The previous DeKay’s brown snake (Storeria occipitomaculata) is closely related to redbelly snakes (Storeria occipitomaculata). They are available in a variety of colors, ranging from bright gold to blue to the most common—rusty red. Their bright orange or red underbelly distinguishes them from DeKay’s brown snakes.

They are a diminutive species like their cousins, but unlike them, they are more secretive and prone to stress when adequate leaf litter and hiding places are not provided.

Redbelly snakes, like their relatives, eat slugs and earthworms and are even harder to find and keep than DeKay’s brown snakes.

Snake that eats eggs in Africa

Despite being significantly larger than DeKay’s brown and redbelly snakes, the African egg eating snake (Dasypeltis scabra) only feeds on the eggs of small birds.
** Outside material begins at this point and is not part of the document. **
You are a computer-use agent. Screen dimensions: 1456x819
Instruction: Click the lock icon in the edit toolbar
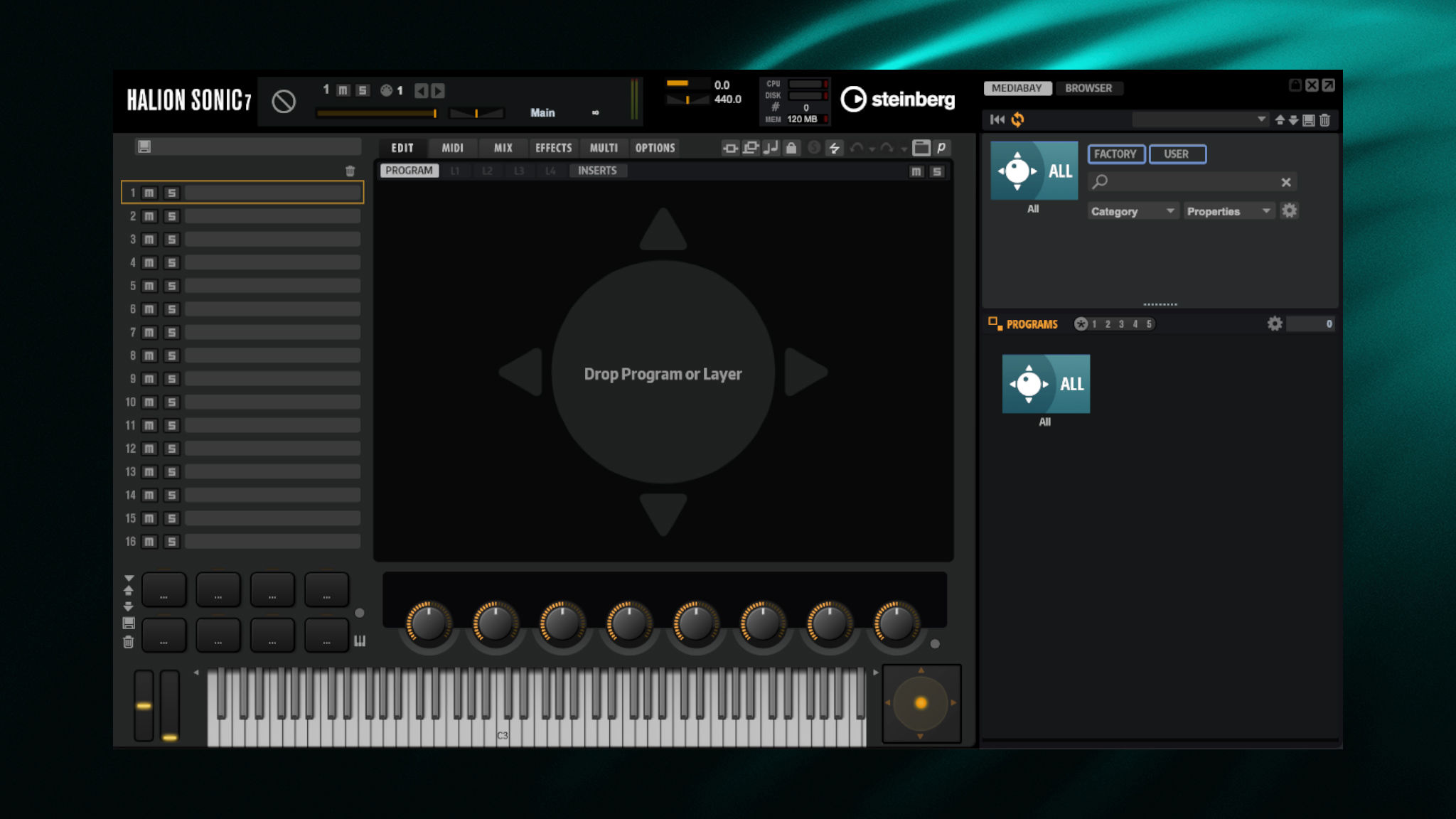(791, 149)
This species is commonly kept by reptile owners, and there is a wealth of information on their care, as well as captive-bred specimens on the market.

It may be difficult to find eggs to feed your snake because hatchlings and young snakes will require finch and button quail eggs until they are large enough to consume the more widely available coturnix and chicken eggs. Prospective owners should think about raising their own birds as well.

Green Rough Snake

Rough green snakes (Opheodrys aestivus) are bright green snakes that spend the majority of their time in foliage, where their scales act as natural camouflage. They are native to most of North America but are rarely seen by humans due to their arboreal nature.

Rough green snakes are widely available for purchase, but they are rarely kept or bred in captivity. They are the only species on this list that can be fed insects like crickets and small roaches, but they need an enclosure with plenty of branches and plants to climb and feel secure with.

The Garter Snake

Garter snakes are larger, more active colubrids found throughout the United States, including the notoriously beautiful California red-sided garter snake. Regardless of the number of species, they all require similar care, and the majority of them have stable dispositions. Their diet consists primarily of small fish, slugs, and earthworms, and they should be fed appropriately if kept as pets.

Garter snakes are the most popular and widely available snakes on this list, with many breeders producing captive-bred babies. They have a wealth of information and care guides, making them a much better snake for beginners.

I hope the five types of snakes I’ve listed here help you decide which type of reptile to welcome into your home.